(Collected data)
-- Opening Marker --
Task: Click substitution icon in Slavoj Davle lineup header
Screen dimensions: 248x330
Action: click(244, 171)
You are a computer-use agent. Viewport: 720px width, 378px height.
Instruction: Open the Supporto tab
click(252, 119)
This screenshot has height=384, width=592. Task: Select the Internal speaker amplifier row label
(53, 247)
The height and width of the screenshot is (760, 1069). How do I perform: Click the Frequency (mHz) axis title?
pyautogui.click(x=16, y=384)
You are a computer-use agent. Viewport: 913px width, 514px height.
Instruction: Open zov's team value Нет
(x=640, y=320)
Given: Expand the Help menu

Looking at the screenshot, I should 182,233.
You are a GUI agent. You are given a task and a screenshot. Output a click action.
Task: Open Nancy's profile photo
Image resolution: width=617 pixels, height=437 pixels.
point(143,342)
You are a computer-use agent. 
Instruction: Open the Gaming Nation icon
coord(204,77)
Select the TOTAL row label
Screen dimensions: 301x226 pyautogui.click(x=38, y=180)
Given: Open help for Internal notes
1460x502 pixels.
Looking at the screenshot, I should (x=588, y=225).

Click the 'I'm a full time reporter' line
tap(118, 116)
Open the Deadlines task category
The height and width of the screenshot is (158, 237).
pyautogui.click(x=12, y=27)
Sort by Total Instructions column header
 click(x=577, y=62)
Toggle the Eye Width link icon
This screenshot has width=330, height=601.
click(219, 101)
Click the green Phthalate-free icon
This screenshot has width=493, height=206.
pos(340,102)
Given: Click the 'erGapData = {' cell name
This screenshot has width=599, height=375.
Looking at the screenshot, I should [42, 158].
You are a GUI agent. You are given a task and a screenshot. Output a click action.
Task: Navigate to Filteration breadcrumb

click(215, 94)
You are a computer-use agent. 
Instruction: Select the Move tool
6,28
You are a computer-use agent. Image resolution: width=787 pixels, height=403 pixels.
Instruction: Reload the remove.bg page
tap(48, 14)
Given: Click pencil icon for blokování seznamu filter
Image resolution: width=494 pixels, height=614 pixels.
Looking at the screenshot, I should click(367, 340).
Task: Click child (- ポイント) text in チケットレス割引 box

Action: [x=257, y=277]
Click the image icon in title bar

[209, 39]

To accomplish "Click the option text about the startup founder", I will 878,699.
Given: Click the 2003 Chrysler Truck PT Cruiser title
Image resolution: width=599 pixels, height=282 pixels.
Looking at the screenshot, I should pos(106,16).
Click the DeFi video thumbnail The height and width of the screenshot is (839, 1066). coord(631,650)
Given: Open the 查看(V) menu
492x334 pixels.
-- Closing Marker --
Give the data again in full, keeping every line as it was.

Task: Click substitution icon in Slavoj Davle lineup header
Screen dimensions: 248x330
Action: click(244, 171)
You are a computer-use agent. Viewport: 720px width, 378px height.
Instruction: Open the Supporto tab
click(252, 119)
This screenshot has height=384, width=592. Task: Select the Internal speaker amplifier row label
(53, 247)
The height and width of the screenshot is (760, 1069). How do I perform: Click the Frequency (mHz) axis title?
pyautogui.click(x=16, y=384)
You are a computer-use agent. Viewport: 913px width, 514px height.
Instruction: Open zov's team value Нет
(x=640, y=320)
Given: Expand the Help menu

Looking at the screenshot, I should 182,233.
You are a GUI agent. You are given a task and a screenshot. Output a click action.
Task: Open Nancy's profile photo
Image resolution: width=617 pixels, height=437 pixels.
point(143,342)
You are a computer-use agent. 
Instruction: Open the Gaming Nation icon
coord(204,77)
Select the TOTAL row label
Screen dimensions: 301x226 pyautogui.click(x=38, y=180)
Given: Open help for Internal notes
1460x502 pixels.
Looking at the screenshot, I should (x=588, y=225).

Click the 'I'm a full time reporter' line
tap(118, 116)
Open the Deadlines task category
The height and width of the screenshot is (158, 237).
pyautogui.click(x=12, y=27)
Sort by Total Instructions column header
 click(x=577, y=62)
Toggle the Eye Width link icon
This screenshot has width=330, height=601.
click(219, 101)
Click the green Phthalate-free icon
This screenshot has width=493, height=206.
pos(340,102)
Given: Click the 'erGapData = {' cell name
This screenshot has width=599, height=375.
Looking at the screenshot, I should [42, 158].
You are a GUI agent. You are given a task and a screenshot. Output a click action.
Task: Navigate to Filteration breadcrumb

click(215, 94)
You are a computer-use agent. 
Instruction: Select the Move tool
6,28
You are a computer-use agent. Image resolution: width=787 pixels, height=403 pixels.
Instruction: Reload the remove.bg page
tap(48, 14)
Given: Click pencil icon for blokování seznamu filter
Image resolution: width=494 pixels, height=614 pixels.
Looking at the screenshot, I should click(367, 340).
Task: Click child (- ポイント) text in チケットレス割引 box

Action: [x=257, y=277]
Click the image icon in title bar

[209, 39]

To accomplish "Click the option text about the startup founder", I will 878,699.
Given: Click the 2003 Chrysler Truck PT Cruiser title
Image resolution: width=599 pixels, height=282 pixels.
Looking at the screenshot, I should pos(106,16).
Click the DeFi video thumbnail The height and width of the screenshot is (839, 1066). coord(631,650)
Given: Open the 查看(V) menu
492x334 pixels.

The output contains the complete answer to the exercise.